Pemohon juga menyebut Kemendikdasmen membutuhkan sekitar Rp 183,4 triliun untuk menggratiskan sekolah dasar dan menengah pertama. Menurut mereka, jika dana MBG dialihkan untuk penyelenggaraan pendidikan, maka sekolah dasar negeri maupun swasta dapat digratiskan.
Selain itu, mereka menyoroti kondisi guru honorer yang masih menerima gaji sangat rendah. Pemohon menyatakan banyak guru honorer hanya memperoleh penghasilan sekitar Rp 200 ribu hingga Rp 300 ribu per bulan, bahkan terdampak pemotongan akibat efisiensi anggaran pendidikan yang dialihkan untuk MBG.

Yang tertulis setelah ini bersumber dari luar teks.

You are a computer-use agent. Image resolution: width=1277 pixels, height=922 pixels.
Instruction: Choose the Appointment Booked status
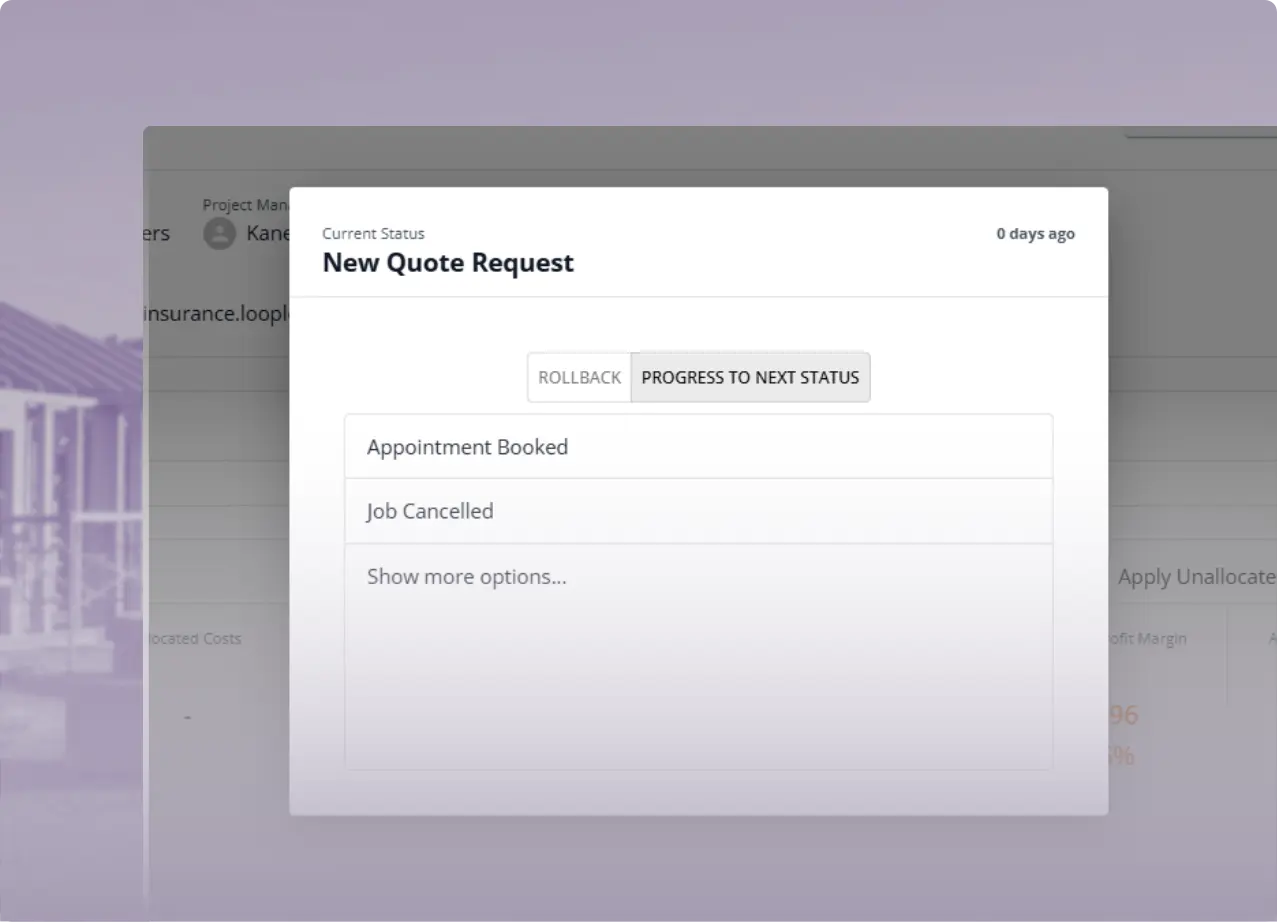pos(698,447)
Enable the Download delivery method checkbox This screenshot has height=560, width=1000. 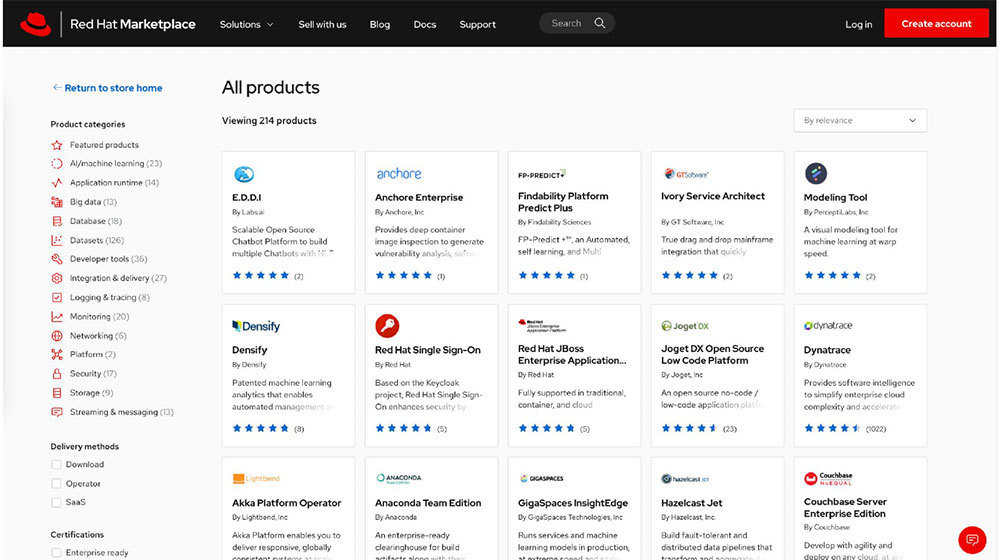click(57, 465)
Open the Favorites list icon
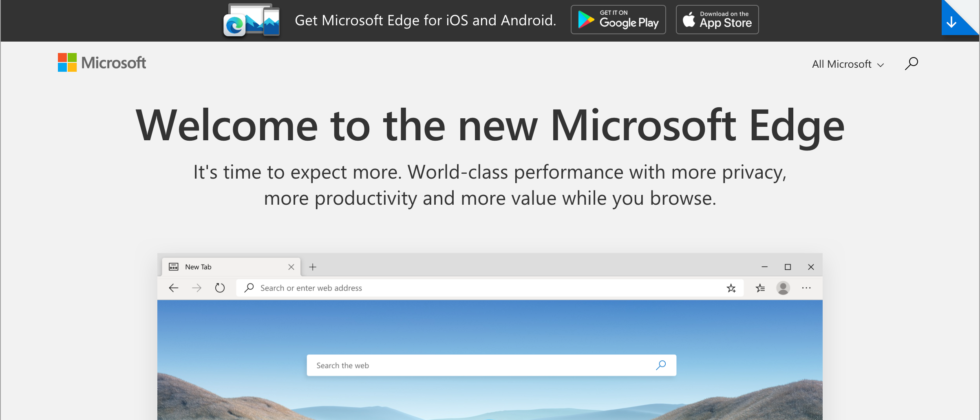The width and height of the screenshot is (980, 420). click(x=760, y=288)
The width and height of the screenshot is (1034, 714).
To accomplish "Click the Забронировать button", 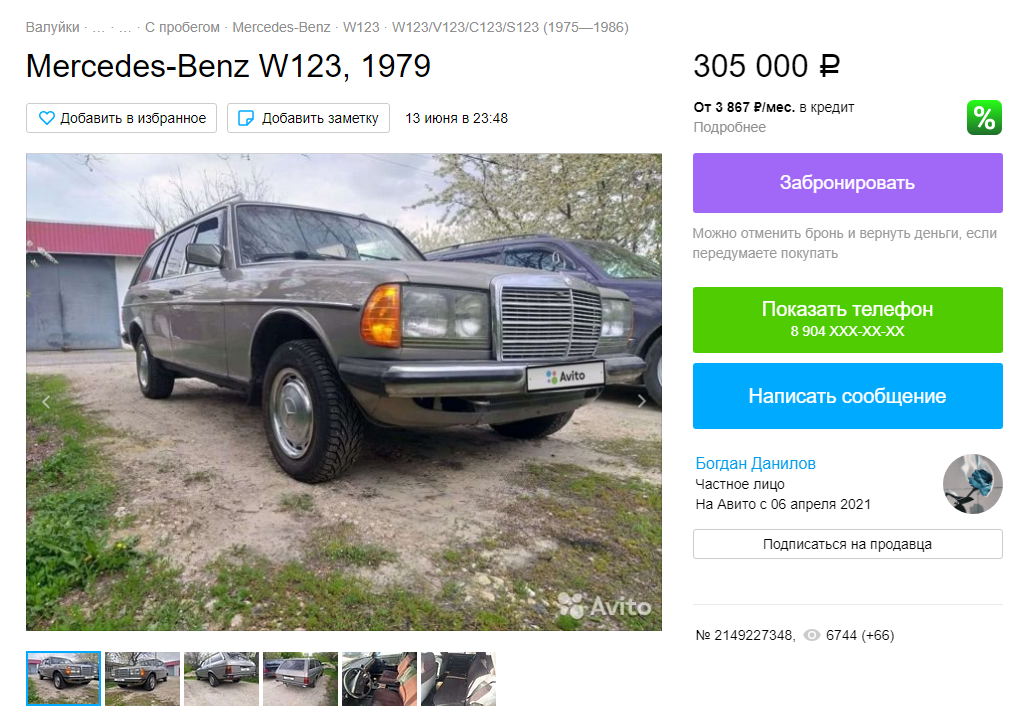I will [847, 183].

Atas dasar itu, para pemohon meminta MK mengabulkan permohonan mereka, menyatakan Pasal 22 ayat (3) bertentangan dengan UUD 1945 sepanjang dimaknai termasuk program makan bergizi, serta membatalkan penjelasan pasal tersebut. Mereka juga meminta putusan dimuat dalam Berita Negara Republik Indonesia, atau diputus seadil-adilnya.